Introducing FA2: A Multi-Asset Interface for Tezos
A request for comment about TZIP-12: a proposal for a unified interface supporting multiple token types and multi-asset contracts on Tezos
This post introduces FA2 (TZIP-12), a proposal for a unified token contract interface, supporting both a wide range of token types (e.g. fungible, non-fungible, non-transferrable, etc.) as well as multi-asset contracts (a la ERC-1155). FA2 aspires to offer wide expressivity to create novel implementations and even invent token types while maintaining a common interface standard for wallet integrators and external developers.
In initiating a request for comment, we hope to identify opportunities to refine the interface through feedback and early use. And please reach out if interested in collaborating!
This post introduces FA2 and its motivations at a high level. We recommend reading the TZIP-12 proposal and trying it yourself using Stove Labs’ tutorial.
As noted in “Next Steps”, we will soon provide reference implementations for single- and multi- asset versions of FA2 alongside a blog post about implementation patterns.
- TZIP-12 Proposal (FA2: Multi-Asset Interface)
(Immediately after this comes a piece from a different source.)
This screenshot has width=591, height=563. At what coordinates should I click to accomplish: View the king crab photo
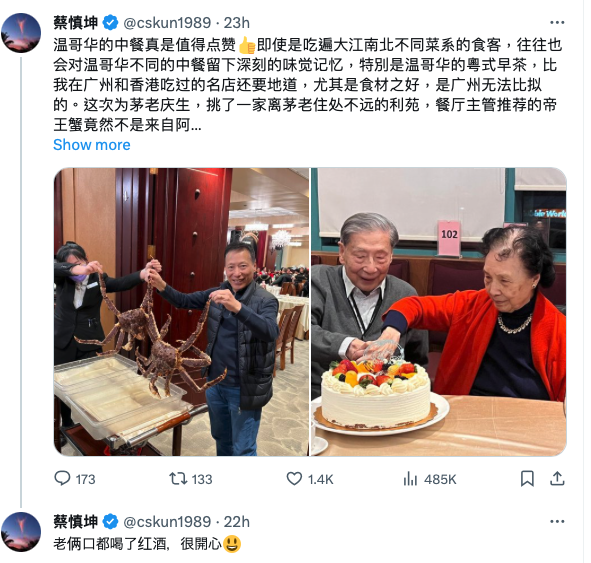click(181, 312)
- TZIP-12 resources and permissioning examples
- Stove Labs’ FA2 prototype walk-through tutorial using Truffle and Flextesa
- Tezos Agora: FA2 Request for Comment Thread
Over the past several years, Ethereum’s ERC-20 (fungible tokens) and ERC-721 (non-fungible tokens) have become synonymous with blockchain-based assets. In response to growing demand for an ERC-20 equivalent interface standard on Tezos, last year we released FA1.2 (TZIP-7) based on work with Serokell and Nomadic Labs. FA1.2 implementations have emerged in SmartPy, LIGO, Lorentz, and others.
As noted last year, we’ve aimed to follow up FA1.2 with a new token standard proposal, beginning with prototypes inspired by ERC-1155. This eventually led us to FA2, a new token standard proposal we are introducing today for public comment on Tezos Agora.
While FA1.2 has seen robust demand for financial use cases needing a single fungible token contract, FA2 is agnostic to token type and allows both single- and multi-token contracts via one standard API. All entry points in FA2 are batch operations, allowing multiple transfers of different tokens and/or token types to be executed in one atomic transaction.
This allows FA2 to enable all of the familiar functionality of FA1.2 but also broadens the potential for tokenization on Tezos significantly.
FA2 provides developers a wide latitude to define and invent token types with complex token interactions while maintaining a standard API for wallets and external applications. Such examples include NFTs for collectible assets, non-transferrable badges to incentivize behaviors, and multi-asset contracts containing thousands of different gaming items with interactive, transmutable behaviors.
FA2 Design Considerations
The FA2 proposal is also inspired by direct experience implementing tokens (e.g. FA1.2) on Tezos and by feedback on early FA2 prototypes from nearly two dozen external individuals and teams. Included in this group were EIP standards proposers, tokenization platforms, custodians, and institutional users, as well as gaming, exchange, and marketplace builders. We’ve also gathered input from indexer developers, language creators, prominent security auditors, and Tezos core developers. Additionally, we’ve worked directly with early implementers and potential integrators of FA2, incorporating their feedback while iterating on the specification.
Two common themes emerged from our experience with FA1.2 and broader research into how users and developers actually use tokens on Ethereum:
1. Standards fragmentation by token type in Ethereum has been driven by adoption, rather than intent
- Ethereum’s major token standards have emerged based on popular token types (ERC-20 for fungible tokens, ERC-721 for non-fungible)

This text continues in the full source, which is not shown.